LeRong thinks the event should be held in the East Village every year.
“I think it’d be great,” he said. “I think it started here. And without the popularity of that event, I don’t think the East Village would be as popular as it is now.
“Should it be here forever? Well, shoot. This year is probably one of the most important years for it yet, with all of this important discussion happening across the country and in the political debates. It should be here, and it should be bigger than ever.
“It’s wild how emotional people get about this topic. It’s sort of sad that, so often it turns to anger, when we could all learn so much. And that’s the whole intent of Pride.” CV
Top 5 things to do at Capital City Pride 2016
Pride Parade — This annual event is big, festive and fun. Attendees will see all sorts of creative and colorful floats. Sunday at 1 p.m.
Debbie Gibson — This national celebrity is a singer, songwriter, actress and dancer. Debbie Gibson has dazzled the world for more than two decades with her singing voice and stage charm. She has had hits such as “Foolish Beat” and “Only In My Dreams” on the charts, and now she’s coming to PrideFest 2016. Saturday at 9:15 p.m. at the Garden.
Iowa Drag — Every good pride festival features a great drag show. Come watch as Des Moines’ citizenry disregard their gender. 8 p.m. on Saturday on the festival stage.
Be Steadwell — A singer-songwriter with roots in jazz, a cappella and folk, Be Steadwell combines loop-pedal vocal layering and beat-boxing to leave her fans wanting to see more. Friday at 11 p.m. at the Garden.
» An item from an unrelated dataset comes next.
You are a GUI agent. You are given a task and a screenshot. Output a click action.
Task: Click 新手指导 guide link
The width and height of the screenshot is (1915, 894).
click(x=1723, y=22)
Origami Animals — We will leave this production to your imagination. But rest assured, you’ll have to see it to believe it. Friday at 9 p.m., on the festival stage. CV
|How to throw a parade
The parade-planning process isn’t easy, but it’s also not as difficult as you might expect. Kandi Reindl, assistant to the city manager, helps citizens navigate their way through the parade hosting process and regulations.
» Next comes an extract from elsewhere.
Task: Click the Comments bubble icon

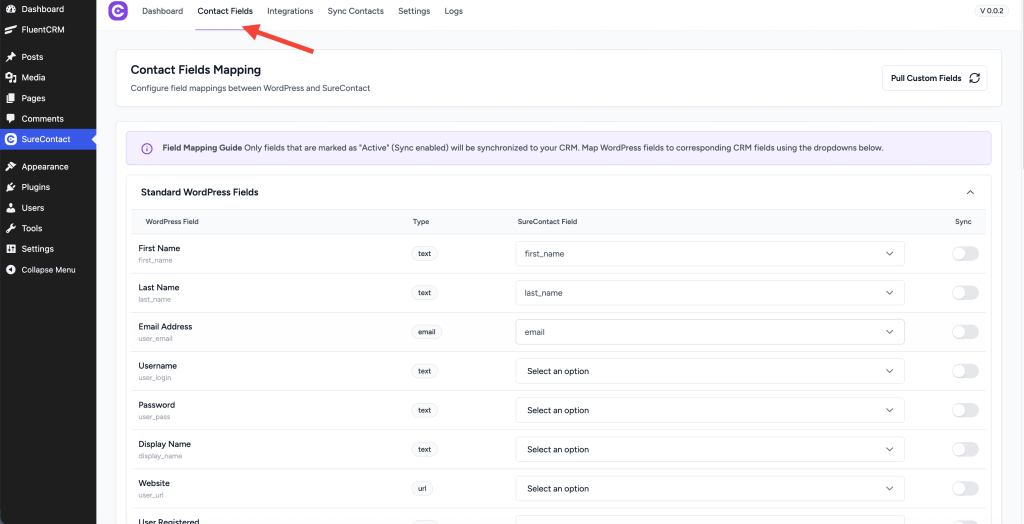Action: tap(11, 119)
Reindl said the first step in hosting a parade is filling out and submitting a Commercial Street Use Application and Agreement to the City Manager’s Office at least 90 days prior to the event. Along with this form, there is a $250 non-refundable application fee with a diagram of the area or route the event will be held. If the event will last longer than an hour, applicants must receive a 60 percent approval by the businesses affected.
“We try and work with parades and get them on streets that are less impactful,” she said.
She said the 90 days of lead time allows various city departments to review the feasibility of application. Up to eight departments must review the information.
“We have a lot of events, close to 200 (that close or block off city streets),” she said, adding that Des Moines has 10-15 parades each year, and the rest are festivals, smaller block parties and get-togethers.
After the application is turned in, it will be reviewed, and then it is submitted for approval or denial. Once a month, the city holds a Street Use Meeting to approve or deny the applications and to give cost estimates on reimbursing the city for services like police protection or “bagging” the parking meters. If the event occurs during business hours, the applicant must also pay the city for any lost parking revenue, and private companies must be contracted for barricading the route.